Emballages plastiques - WE ARE CLEAN - ENVIRONNEMENT
  • N°1 Les mégots : ne les jetez plus par terre, dans la rue ou la nature, sans quoi ils finiront, avec la pluie, par arriver dans une rivière…. Mettez-les de côté pour les jeter dans une poubelle.
  • N°2 Les cotons tiges, les gobelets en plastique et les pailles : malgré certaines lois, on en voit encore : bannissez-les tout simplement ! remplacez-les illico par des cotons tiges en papier ou un cure oreilles ou Oriculi, des gobelets en papier et des pailles en carton ou inox made in Europe.
  • N°3 Les sacs plastiques : réutilisez ceux que vous avez encore mais n’en acceptez plus, ayez toujours un sac papier ou tissu avec vous !
  • N° 4 Les bouteilles ET bouchons plastique : fini, fini d’acheter de l’eau en bouteille, des sodas etc. L’eau du robinet est en général très bonne, sinon en magasin, cherchez les bouteilles en verre dans les rayons. Préférez les canettes ou faites vos boissons maison ! Si toutefois vous en achetez parfois, surtout, recyclez-les !
  • N°5 Les yaourts et desserts lactés : sachant que les pots de yaourts ne peuvent pas être recyclés, passez aux pots en verre ou aux recettes maison. Les crèmes au chocolat des enfants peuvent être choisies en briques (bio), et il existe aussi des gros pots en verre de yaourt aromatisés, en magasin bio.
  • N°6 Les vêtements synthétique : polyester, nylon, viscose… Responsables d’une très grande partie de la pollution non visible, sous forme de micro plastiques issus de leurs fibres, ils contaminent les eaux à chaque lavage en machine. Passez aux matières naturelles : lin, coton…

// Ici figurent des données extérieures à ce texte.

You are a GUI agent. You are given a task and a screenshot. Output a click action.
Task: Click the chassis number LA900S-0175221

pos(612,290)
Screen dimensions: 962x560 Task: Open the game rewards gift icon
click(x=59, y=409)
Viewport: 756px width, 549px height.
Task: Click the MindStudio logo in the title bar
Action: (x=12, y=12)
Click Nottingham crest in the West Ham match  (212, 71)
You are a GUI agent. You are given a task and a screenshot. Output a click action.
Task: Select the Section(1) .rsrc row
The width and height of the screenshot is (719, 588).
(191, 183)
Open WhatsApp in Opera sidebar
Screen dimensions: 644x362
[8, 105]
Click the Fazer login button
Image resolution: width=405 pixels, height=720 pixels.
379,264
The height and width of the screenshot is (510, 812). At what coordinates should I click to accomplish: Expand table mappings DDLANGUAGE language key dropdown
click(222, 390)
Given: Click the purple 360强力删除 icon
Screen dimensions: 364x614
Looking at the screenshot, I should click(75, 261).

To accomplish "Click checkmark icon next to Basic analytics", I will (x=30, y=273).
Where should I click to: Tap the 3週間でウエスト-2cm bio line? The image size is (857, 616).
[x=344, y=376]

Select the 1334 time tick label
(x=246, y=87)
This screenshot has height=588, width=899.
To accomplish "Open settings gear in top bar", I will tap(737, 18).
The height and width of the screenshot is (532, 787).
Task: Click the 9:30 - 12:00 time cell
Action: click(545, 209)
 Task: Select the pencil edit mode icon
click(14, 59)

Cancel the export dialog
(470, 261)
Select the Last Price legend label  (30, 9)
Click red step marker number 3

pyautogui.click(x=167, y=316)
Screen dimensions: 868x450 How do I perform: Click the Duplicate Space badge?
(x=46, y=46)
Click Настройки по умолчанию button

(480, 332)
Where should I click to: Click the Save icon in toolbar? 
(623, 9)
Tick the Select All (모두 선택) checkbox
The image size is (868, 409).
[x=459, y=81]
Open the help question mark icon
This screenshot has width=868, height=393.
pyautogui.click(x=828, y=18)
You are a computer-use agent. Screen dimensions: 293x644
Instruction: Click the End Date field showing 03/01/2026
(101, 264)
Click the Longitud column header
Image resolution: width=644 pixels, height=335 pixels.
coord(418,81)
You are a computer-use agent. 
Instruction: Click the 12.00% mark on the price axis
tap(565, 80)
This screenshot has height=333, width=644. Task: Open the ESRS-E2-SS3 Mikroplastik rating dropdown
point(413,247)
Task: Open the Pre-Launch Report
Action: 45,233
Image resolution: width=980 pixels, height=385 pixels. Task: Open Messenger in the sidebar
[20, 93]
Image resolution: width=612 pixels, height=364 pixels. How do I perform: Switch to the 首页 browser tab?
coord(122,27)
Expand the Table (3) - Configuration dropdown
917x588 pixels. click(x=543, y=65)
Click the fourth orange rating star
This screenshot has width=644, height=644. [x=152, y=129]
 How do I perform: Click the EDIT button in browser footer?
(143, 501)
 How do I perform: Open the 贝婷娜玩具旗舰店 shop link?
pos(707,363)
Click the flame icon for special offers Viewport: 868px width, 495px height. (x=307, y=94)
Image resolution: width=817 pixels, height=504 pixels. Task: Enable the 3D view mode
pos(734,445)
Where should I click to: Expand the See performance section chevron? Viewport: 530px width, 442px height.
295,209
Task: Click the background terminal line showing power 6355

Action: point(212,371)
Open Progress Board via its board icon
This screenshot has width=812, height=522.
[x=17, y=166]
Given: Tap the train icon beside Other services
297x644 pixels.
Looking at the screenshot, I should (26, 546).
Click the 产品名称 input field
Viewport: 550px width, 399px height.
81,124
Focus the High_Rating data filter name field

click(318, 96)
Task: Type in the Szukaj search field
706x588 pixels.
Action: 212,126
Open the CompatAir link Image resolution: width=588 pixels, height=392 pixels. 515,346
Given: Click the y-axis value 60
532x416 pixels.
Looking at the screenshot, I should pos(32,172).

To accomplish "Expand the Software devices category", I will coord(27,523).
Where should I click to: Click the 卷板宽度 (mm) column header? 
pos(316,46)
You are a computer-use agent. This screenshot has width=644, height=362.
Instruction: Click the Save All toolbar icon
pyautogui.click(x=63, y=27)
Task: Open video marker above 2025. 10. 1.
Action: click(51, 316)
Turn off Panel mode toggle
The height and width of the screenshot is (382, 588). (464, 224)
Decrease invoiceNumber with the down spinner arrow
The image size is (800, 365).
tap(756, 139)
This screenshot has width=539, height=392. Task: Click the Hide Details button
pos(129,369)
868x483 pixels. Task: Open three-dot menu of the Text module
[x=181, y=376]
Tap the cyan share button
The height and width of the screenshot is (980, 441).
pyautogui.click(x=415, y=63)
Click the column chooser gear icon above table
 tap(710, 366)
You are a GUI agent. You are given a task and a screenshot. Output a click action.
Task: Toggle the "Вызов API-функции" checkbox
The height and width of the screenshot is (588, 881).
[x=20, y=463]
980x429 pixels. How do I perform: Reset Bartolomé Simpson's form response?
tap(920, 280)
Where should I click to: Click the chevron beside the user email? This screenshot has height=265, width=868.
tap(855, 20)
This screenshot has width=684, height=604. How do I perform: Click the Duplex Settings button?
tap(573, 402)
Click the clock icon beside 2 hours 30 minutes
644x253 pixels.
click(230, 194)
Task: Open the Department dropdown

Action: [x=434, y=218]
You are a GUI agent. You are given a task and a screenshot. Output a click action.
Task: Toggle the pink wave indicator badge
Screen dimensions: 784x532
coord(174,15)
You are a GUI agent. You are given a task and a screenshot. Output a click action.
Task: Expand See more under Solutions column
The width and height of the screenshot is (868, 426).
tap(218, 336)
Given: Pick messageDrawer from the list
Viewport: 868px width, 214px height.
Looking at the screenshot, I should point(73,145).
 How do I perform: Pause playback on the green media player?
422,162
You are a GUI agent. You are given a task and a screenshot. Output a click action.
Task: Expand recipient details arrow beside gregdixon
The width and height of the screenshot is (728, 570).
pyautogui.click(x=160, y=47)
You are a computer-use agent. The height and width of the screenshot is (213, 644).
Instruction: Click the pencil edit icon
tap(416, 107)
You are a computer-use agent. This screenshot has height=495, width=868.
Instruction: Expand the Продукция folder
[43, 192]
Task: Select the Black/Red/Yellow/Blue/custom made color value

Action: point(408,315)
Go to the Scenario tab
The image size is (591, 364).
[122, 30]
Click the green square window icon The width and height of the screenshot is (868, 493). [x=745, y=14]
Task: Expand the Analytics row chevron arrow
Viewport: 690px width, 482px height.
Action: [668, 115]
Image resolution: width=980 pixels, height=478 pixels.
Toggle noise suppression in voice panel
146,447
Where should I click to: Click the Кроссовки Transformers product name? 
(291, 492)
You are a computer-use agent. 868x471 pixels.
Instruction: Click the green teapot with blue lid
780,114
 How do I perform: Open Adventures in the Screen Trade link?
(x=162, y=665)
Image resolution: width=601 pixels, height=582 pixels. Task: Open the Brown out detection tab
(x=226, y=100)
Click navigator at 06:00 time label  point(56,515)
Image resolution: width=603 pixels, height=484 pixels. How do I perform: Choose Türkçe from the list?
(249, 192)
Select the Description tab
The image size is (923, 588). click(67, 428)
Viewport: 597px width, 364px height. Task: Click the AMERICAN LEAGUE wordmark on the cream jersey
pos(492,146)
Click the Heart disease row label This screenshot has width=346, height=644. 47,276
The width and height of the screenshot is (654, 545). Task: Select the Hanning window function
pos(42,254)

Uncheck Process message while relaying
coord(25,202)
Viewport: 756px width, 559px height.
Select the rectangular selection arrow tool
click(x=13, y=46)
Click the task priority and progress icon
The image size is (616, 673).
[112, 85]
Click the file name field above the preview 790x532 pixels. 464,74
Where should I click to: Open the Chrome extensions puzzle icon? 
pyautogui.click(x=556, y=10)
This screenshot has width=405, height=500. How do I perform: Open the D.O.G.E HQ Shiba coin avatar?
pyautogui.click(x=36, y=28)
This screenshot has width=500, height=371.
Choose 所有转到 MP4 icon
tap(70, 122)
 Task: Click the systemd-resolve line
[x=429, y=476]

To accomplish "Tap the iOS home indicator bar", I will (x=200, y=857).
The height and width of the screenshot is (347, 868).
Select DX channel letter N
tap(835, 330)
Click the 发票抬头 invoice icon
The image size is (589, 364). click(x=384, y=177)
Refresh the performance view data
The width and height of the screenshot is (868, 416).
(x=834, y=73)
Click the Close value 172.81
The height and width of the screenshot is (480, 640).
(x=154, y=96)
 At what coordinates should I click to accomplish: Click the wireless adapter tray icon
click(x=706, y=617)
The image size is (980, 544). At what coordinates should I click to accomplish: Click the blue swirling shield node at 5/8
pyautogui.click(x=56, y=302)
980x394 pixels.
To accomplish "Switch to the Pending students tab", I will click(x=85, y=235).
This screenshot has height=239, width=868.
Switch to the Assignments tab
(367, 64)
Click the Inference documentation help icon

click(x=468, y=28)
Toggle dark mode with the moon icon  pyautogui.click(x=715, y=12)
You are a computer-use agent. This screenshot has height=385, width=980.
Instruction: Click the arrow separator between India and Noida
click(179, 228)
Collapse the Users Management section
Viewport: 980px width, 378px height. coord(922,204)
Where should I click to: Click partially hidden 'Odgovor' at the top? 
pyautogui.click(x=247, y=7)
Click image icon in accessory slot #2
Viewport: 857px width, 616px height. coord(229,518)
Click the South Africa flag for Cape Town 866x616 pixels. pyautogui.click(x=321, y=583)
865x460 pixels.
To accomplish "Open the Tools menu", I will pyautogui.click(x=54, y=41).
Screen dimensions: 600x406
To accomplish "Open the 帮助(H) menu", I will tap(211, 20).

  • N°7 Les gels douches et shampoings : adoptez le tout solide dans la salle de bain : shampoings solides, savons colorés et parfumés, baume pour le corps en galet, dentifrice et déodorant solide, pain d’huile démaquillante… tout (ou presque) existe en version solide aujourd’hui !
  • N° 8 Les emballages alimentaires : on boycott le supermarché au profit de petits commerçants, et direction le vrac et les magasins « zéro déchet ».
  • N°9 Les Chewing-gum : mâcher du pétrole, bof… mais surtout, toujours le jeter dans une poubelle ! il en existe en gomme naturelles biodégradable.
  • N°10 Les sprays ménagers : grâce au vinaigre et au bicarbonate, il est très facile d’en enlever au moins 2 à 3 produits industriels tout de suite. Une fois l’habitude prise de fabriquer soi-même ses produits (dont la lessive et le liquide vaisselle), cela parait évident !

Précieux, et même irremplaçable dans l’univers médical, ou dans l’industrie, le plastique qui possède d’indéniables atouts, a contaminé tous les secteurs. Il faut aujourd’hui changer les habitudes de consommation. Il est urgent de prendre conscience de l’omniprésence du plastique surtout dans les domaines où sa durée de vie est courte, comme les petits objets, les emballages ou encore les habits bon marchés. Consommer moins, mais mieux, passe par le boycott de certains produits et la recherche de ceux qui ont su se passer au maximum du plastique, pour arrêter ce qui se révèle aujourd’hui être un véritable fléau.